## [ARTICLE]
Returning from Berlin, where I was giving a lecture on the MiPP project at TOPOI, part of the Free University. This was the first MiPP presentation I have given to an audience composed for the most part of students, and as so often, it was questions from students which led to the really interesting and important questions.

MiPP was the requested topic, and the pictures are still pretty, but it is now beginning to sound a bit like old news, especially since we now have at least four publications on the back of it. Now thinking hard about where the concept could go next. After all, MiPP was part of the AHRC’s DEDEFI programme, a capital infrastructure grant that was not even supposed to fund research per se in the first place. What research in archaeology might we enable?

## [LIST OF TASKS]
- 1) According to the MiPP post, where was the lecture given?
- 2) Condense the paragraph of the MiPP post beginning "MiPP was the requested topic" into two sentences, keeping its main facts.
- 3) Proceed with the MiPP post from the point at which it stops.
The listing is separate material and has no connection to the MiPP post above.

## [COLLECTED DATA]
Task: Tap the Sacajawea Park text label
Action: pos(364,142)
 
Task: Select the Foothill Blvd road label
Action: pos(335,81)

## [ANSWERS TO EACH TASK]
- 1) At TOPOI, part of the Free University in Berlin.

- 2) MiPP was the requested topic, and although its pictures remain pretty, it is starting to feel like old news, especially with at least four publications already based on it. Since MiPP belonged to the AHRC's DEDEFI programme, a capital infrastructure grant not originally meant to fund research itself, the writer is considering where the concept could go next and what archaeological research it might enable.

- 3)
So in preparation for the lecture, I revisited some old intellectual haunts, the spatial significances of architecture in Classical Greece. Lisa Nevett has done a good deal of work pulling together the material, iconographic and literary sources to elucidate notions of oikis vs polis household and state, inside and outside, but as Nevett shows, these are concepts that are drawn from literary culture. We have no way of knowing what actual relevance they have on the ground. Nevett’s approach is to fall back on material/archaeological evidence, but here we run it to the sort of conceptual limitations of interpretation that MiPP has, I think quite successfully, defined. Discussion with colleagues working with reconstruction during and after the lecture made me think that there is a great deal of scholarly demand for augmenting material culture beyond simply representing it in the virtual world: what are the points of interest and points of interpretation drawn from architecture, artefacts and. Landscape that determine how people react to all three? How can we document these in 3D? Also, the concepts of comparanda between different levels of familiarity and experience was raised. A simple question could be, if a person is used to living and working in a round house, how would they behave in a Roman villa? How would heir actions differ from someone who had grown up in such an environment?

Another factor which came up in questions is the potential for using motion-based representation as a means for publication, dissemination and engagement. An area where there is likely of be not only interest, but money too.

I should record that there was great interest in the iPad app that Kirk Woolford developed as part of MiPP. Check out this video on his Sussex webpage.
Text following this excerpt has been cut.